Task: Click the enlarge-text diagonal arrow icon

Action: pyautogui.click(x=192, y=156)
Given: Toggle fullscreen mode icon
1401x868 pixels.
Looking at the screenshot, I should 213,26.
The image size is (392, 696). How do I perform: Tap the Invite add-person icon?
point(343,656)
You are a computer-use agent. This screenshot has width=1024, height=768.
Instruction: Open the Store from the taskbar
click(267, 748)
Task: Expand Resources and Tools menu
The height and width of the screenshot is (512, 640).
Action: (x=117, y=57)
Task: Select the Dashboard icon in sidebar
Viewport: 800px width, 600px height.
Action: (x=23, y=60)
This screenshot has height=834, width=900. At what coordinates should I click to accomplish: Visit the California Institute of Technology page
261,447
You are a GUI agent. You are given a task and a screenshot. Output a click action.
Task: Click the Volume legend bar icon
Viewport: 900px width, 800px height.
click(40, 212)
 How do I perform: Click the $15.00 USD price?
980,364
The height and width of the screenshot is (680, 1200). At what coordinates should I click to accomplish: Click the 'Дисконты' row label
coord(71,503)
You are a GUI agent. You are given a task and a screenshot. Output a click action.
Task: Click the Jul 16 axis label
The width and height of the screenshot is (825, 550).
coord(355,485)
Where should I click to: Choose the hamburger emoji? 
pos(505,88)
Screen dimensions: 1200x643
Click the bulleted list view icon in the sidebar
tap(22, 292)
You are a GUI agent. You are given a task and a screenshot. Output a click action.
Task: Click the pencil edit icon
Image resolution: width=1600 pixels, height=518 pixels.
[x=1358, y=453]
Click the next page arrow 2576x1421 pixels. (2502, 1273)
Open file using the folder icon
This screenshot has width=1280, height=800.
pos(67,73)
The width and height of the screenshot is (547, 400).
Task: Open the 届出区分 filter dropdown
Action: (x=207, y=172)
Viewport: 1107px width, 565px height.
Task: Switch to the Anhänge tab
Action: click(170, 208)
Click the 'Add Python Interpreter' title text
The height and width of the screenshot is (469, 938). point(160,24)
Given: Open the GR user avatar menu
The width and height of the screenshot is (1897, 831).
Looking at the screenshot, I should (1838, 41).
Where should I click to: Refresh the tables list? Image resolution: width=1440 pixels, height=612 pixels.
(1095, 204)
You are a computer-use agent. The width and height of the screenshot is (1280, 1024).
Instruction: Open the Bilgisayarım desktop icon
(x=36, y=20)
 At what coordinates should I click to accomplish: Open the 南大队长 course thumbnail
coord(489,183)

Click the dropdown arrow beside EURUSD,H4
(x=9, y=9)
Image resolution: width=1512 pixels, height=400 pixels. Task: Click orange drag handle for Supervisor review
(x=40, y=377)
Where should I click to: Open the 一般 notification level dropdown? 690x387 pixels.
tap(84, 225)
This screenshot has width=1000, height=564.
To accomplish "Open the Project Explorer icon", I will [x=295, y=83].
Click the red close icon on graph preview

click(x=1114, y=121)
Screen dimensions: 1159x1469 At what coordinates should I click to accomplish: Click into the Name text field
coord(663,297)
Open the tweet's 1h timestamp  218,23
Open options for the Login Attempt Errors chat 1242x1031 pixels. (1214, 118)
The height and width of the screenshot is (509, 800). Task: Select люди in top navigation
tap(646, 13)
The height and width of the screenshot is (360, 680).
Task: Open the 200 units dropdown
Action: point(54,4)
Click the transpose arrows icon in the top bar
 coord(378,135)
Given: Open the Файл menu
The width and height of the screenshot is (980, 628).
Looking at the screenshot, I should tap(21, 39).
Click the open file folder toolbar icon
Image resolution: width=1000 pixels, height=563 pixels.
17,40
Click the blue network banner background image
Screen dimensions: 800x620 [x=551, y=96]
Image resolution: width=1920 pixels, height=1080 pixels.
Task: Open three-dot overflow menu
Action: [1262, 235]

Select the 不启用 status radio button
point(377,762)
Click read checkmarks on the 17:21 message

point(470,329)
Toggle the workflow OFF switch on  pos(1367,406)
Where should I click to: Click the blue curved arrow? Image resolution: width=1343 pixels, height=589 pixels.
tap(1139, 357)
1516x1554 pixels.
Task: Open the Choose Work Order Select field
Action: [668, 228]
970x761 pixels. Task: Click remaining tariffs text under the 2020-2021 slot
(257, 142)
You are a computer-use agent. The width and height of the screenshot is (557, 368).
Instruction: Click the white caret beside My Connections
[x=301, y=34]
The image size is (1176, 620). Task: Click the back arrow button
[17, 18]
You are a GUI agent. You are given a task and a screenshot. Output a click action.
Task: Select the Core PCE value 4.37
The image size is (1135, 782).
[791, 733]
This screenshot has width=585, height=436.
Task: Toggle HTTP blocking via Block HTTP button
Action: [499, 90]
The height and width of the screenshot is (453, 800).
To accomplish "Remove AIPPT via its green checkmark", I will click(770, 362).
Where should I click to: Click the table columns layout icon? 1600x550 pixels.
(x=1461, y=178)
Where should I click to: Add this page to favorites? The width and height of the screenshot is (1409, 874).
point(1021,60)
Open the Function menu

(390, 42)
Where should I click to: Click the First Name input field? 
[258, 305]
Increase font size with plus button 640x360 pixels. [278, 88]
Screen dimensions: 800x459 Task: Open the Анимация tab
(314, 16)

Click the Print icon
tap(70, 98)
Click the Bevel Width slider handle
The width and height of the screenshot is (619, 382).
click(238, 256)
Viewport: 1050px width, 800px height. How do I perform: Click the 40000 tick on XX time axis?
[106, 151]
────
_Directions_: Say how many lines in the data hold the string "computer", and write nothing else.

_Solution_: 3